With Hibs losing out in a crucial moment of open play, let’s a say, being second placed at a throw-in or some such other calamity, our friend could take no more…

HIBS!! YOU’RE A BUNCH OF ****ING CATHOLIC B******S!!!!!!

Staggering really, like he’d just discovered, after going to watch his team four probably aroundfour decades, that the club was actually formed by Irish Catholic immigrants in Edinburgh. Something or some perceived slight perhaps had clearly been lodged at the back of his mind for some years and now was the time to vent it.

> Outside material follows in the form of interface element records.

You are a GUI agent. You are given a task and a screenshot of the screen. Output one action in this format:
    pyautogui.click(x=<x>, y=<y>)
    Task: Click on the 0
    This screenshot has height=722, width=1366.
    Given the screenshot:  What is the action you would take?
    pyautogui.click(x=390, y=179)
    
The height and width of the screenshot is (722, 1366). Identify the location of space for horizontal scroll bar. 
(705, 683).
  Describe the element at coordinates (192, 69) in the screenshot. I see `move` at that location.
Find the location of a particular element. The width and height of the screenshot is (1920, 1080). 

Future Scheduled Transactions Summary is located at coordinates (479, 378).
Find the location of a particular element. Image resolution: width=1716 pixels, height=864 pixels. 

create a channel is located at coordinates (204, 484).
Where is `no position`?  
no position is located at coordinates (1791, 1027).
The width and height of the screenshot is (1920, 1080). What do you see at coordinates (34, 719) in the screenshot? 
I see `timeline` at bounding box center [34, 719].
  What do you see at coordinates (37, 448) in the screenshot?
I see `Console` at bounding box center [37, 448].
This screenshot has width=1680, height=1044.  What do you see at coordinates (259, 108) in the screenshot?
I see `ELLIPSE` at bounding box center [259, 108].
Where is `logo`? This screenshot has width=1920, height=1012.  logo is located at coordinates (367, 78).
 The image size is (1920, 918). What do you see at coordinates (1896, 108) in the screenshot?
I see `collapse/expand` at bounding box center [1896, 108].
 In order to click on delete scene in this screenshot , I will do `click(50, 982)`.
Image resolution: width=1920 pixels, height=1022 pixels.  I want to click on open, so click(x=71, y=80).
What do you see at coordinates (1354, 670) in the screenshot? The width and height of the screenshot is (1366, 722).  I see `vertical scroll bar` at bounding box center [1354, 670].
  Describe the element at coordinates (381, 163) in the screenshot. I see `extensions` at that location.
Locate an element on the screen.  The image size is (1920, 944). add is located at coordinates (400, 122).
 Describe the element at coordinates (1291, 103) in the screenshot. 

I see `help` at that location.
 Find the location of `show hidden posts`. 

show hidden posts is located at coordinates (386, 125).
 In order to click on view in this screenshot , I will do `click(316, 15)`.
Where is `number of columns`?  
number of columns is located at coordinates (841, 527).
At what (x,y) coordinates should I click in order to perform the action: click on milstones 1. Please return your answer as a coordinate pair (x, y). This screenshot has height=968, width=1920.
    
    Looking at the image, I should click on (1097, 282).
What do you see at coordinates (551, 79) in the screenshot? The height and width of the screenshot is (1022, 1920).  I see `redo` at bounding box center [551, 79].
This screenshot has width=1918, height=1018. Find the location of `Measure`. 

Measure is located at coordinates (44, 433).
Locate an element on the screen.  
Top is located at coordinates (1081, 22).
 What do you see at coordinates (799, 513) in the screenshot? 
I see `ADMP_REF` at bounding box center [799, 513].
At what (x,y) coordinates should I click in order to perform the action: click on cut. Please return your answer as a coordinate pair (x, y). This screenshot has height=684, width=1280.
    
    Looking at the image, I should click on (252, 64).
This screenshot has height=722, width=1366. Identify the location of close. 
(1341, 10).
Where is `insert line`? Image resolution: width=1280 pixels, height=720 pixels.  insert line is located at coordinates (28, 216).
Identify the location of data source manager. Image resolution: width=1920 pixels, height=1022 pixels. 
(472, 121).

There have been so many more of these people on the terraces during my ‘career’ on the hallowed terrace steps – too many to tell, in truth. My concern is that I’m actually one of them…

One thought on “The Strange World of the Football Terrace”

  1. Two possibilities for your Nutter: number one is a Hungarian Nazi called Lazlo, nicknamed Fritz, previously of the Meadows when he was an active Notts fan in the late 60’s/early 70’s, later of Bunting Street in Dunkirk. By the time I met him in 1982 he was about 50, but still a practicing nutter feared throughout Dunkirk. He had a very hard Alsation dog called Rommel. It died, and so he had another Alsation dog, and called it Rommel again. Last sighted in 1984 when I employed him to lift a cast iron bath upstairs for ‘a couple of pints’. It got stuck halfway and he wouldn’t accept defeat and carry it down, so I had to saw off the bannisters.

    Possibility number 2 is a biker and graffiti artist called JMT who looked a bit like the drummer out of Motorhead. He once tried to attack a coachload of Hull fans in the Kop single handed. He lived in Lady Bay in the early 70’s, but disappeared off the radar in about ’78.